I still love you. No matter how awful you are, I never give up. You are convinced that it is you who are wronged by me. You see me as a weight around your neck. You do not see the things you have done to me as wrong. You justifiy them with real and imagined reasons. Things that can not be perceived as anything but wrong, you deny doing all together, or change the event to occur in a way it had not to alleviate any guilt from you.
When I met you, I was independant, and moving up in my career. I was a force to reckon with. I was lonely, but happy. You saw a weakness. You saw that I do not know how to be single and alone. You saw my fear of abandonement, and exploited it. Recently you admitted that you make it where I need you and can not live without you on purpose, and make sure you can live without me. If that is not direct and to the point nothing will be.
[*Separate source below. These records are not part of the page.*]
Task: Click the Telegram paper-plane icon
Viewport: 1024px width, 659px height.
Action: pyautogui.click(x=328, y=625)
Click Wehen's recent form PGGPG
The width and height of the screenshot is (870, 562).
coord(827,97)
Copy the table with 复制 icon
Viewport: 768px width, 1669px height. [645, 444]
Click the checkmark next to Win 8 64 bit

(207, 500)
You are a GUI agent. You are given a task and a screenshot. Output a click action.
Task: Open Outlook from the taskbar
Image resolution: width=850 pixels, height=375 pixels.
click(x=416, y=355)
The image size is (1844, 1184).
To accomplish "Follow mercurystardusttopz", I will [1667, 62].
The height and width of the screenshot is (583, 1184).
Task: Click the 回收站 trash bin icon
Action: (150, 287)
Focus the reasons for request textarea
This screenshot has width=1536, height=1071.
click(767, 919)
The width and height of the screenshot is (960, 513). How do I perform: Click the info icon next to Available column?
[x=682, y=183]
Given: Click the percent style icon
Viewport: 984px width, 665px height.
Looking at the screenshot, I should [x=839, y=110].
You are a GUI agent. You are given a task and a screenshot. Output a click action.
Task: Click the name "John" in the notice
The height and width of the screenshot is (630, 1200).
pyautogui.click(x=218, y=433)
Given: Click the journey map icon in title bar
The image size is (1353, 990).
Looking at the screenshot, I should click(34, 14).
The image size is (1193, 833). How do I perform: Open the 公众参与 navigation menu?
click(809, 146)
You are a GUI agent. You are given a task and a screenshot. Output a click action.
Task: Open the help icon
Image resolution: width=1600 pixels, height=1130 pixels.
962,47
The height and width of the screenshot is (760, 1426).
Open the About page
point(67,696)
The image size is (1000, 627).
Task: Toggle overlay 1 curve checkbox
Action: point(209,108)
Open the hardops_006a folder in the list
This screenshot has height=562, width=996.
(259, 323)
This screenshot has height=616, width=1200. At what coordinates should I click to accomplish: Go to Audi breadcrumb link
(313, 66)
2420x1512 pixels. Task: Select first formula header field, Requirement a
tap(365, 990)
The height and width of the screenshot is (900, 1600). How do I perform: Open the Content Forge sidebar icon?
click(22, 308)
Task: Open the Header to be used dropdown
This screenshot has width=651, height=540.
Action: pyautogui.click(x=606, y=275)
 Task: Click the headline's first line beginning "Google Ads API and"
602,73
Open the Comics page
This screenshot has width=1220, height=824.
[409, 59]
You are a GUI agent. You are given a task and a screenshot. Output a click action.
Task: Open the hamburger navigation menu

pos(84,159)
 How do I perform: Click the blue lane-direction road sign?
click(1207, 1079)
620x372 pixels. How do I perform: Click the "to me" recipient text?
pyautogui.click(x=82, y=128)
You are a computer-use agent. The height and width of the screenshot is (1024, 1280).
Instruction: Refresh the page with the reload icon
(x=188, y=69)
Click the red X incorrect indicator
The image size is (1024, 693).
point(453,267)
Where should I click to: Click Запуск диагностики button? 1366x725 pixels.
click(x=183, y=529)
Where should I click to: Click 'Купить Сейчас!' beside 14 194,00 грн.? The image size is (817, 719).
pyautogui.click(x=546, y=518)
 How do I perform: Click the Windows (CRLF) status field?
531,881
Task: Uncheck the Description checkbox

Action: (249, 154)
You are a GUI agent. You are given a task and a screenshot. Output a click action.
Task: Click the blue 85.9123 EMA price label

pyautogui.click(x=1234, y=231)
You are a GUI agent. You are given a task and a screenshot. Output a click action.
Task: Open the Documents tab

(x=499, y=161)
When my brother died, you laughed and told me I did not have a protector anymore. You gloated that no one would make you suffer any consequences for my treatment with him now gone. Then you watched as my connection to my family disintegrated from years of scapegoat abuse, and gloated that you are the only one there for me. No one will ever be there for me like you? My mother’s death signled my full isolation. I am alone with only you to turn to.
You have me completely dependant on you. When our son passed away, I pulled away from the world. I shut myself away and did not want to deal with reality. I did not realize at the time I had handed you the keys to control every part of my life. Now you sabotage any attempts to be independant or break free. Any job I take you refuse to give me a ride, or create an issue with the employer. Your favorite reason to make me quit a job is because it is too far to drive. It inconveniences you.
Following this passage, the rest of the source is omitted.